Whilst getting to the final was seemingly incredibly straightforward and relaxing for Imre, it was somewhat more stressful for myself. Having lost convincingly to Imre and then losing 33:31 to David Beck (in an unnecessarily complicated endgame where we both imagined the same non-existent swindle), my fate was already out of my own hands and I had to rely on Iain Barrass to beat David which Iain very kindly agreed to. So after day one Imre was already out of sight on 6 out of 6, with myself, David and Iain all cosily huddled on 4 points.
I was able to come through my game against Iain to leave me tied with Beck fighting for a high MBQ tiebreak. Through some miracles of luck I was able to beat Ian Turner and Ben Pridmore in games where I surely deserved to lose (maybe I played Ian T on day one but whose keeping track), finishing the swiss rounds on 7 and narrowly beating David (also on 7) into the final through what I assume was more discs (but who really knows how MBQ works).
My reward was I got to play Imre in a nationals final again, having won one against him in 2013 and having lost the other three since. Knowing that he always (without exception) chooses white in finals I decided to focus my limited preparation on black openings, and thankfully he was happy to play along with our standard comp'oth opening we play far, far too much together. We always play as far as F2, when I then tend to alternate between F1 and B4 (to ensure he has to prepare twice as many lines for me).
I chose the F1 route this time, and after his C2 I went to B1. Note that in the 2019 final I played E7 after C2 and was completely destroyed so had thoroughly learnt my lesson. We both played the next few moves nicely (G4, G3, G5, H6
, H5, D6, H3 G6) and were both out of book at the same time in a lovely drawing position.
The next move for white you could argue mathematically was the decisive move in the game as he missed the somewhat unintuitive C7 and played the sensible but mysteriously worse D7. Not that it was especially straightforward after that for me.
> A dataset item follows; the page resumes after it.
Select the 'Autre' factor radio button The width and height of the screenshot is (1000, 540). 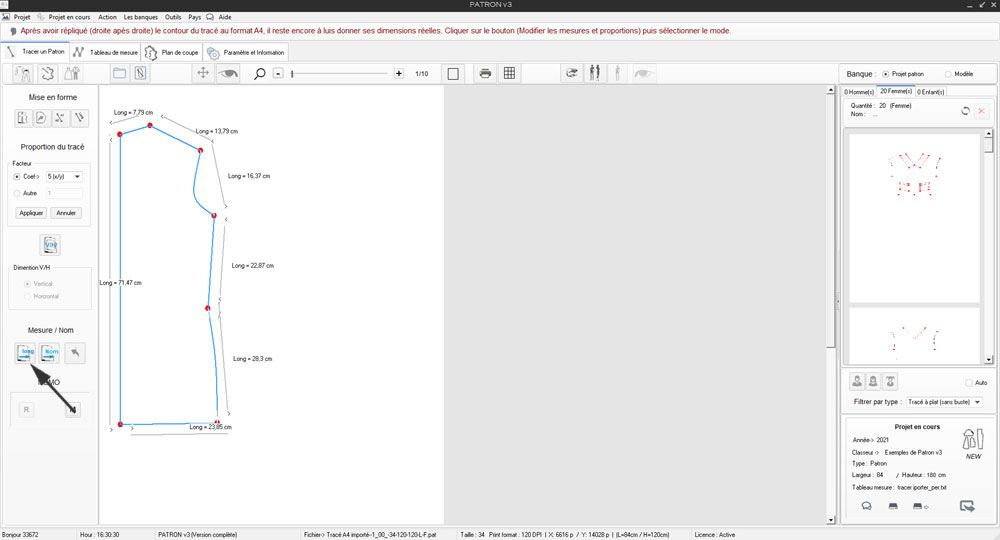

We both then played sensibly (E7, C7, D8, C1, D1, G2) with Imre playing the x-square (correctly) and left us in a very inter
While white technically still has parity and after a black H1 has the option of either H2 or G1, the danger of G6 being flipped at a later point (giving black a quiet G1) definitely puts a lot of pressure and uncertainty on the position. But for now it’s me to play and I have to play somewhere to the west, hoping to play it out in a way that will allow me to cruelly abuse the north east to my advantage later without giving away a game losing amount of stable discs in the meantime. After B4, B6, B5, A4, A6, A5, A3, C8, B8, I was feeling relatively happy. We were
getting slowly closer to forcing white to do something he really didn’t want to in the south east and I hadn’t done anything disastrous.
Whilst it may look initially that a white B2 followed by a black A1 has the problem of black losing access to A2, it’s not really an issue, as if white plays to B7, A8 will reflip D5 giving access back and the only other options for white are to play into that horribly south east area I’ve been excitedly looking forward to. Another problem with giving me A1, is it lets me abuse a completely different parity stealing mechanic that doesn’t even need white to flip G6. Once A1 is black I have the lovely H2 move, and whether white goes to H1 or G1, I play the other leaving black no access to H4.
And if it went B2, A1, A2 I could still play B7 myself securing a big stable patch on the west edge.
Anyway, White didn’t really have any better options so played out B2, A1 and with the previously explained flaws in B7 and B2 opted to play to E8.
Whilst F8 for black is fine here, I was a little unsure exactly how the F8, G7 line played out, and was slightly concerned about having issues getting access to A2 later so decided it was safer to just guarantee that access by playing F7 now. Essentially sacrificing the bottom
edge to white, but it’s not like there was a great amount he could do with it (especially without access to A7 – meaning he couldn’t build any useful stables on row 7 and would be forced back to the horrible south east region. Anyway, white obviously understand this too, so plays out F8, G8, delaying my access to A2 briefly and ensuring that taking A8 will also give him H8. Then we play out the aforementioned A2, B7, A8, B7.
At this point there isn’t any hope for white. I still have the H2 parity stealing move I’ve been saving and no method of playing out the south east will stop that. So we just played it out with H8, G7, H7, H2, H1, G1, pass, H4.
So in the end my north east parity related threats worked out nicely and it’s not like white really did anything particularly bad (other than the unintuitive missed C7 earlier). In fact Saio analysis says Imre only lost 0.9 discs per move which is a highly respectably performance in any game, but with an easier to understand goal (stay alive till white has to play south east) I would argue it was simpler for me to plan out my moves and find a winning line. It was definitely an interesting game from any perspective with lots of key Othello concepts to think about throughout.
Whilst some might feel bad for Imre winning 9 out of 9 and then losing the final it appears to be a surprisingly common occurrence in British Nationals, with Imre doing the same to me the other way round in 2019, and I’m sure he can wait for what will surely only be another couple of years for that 16th national title.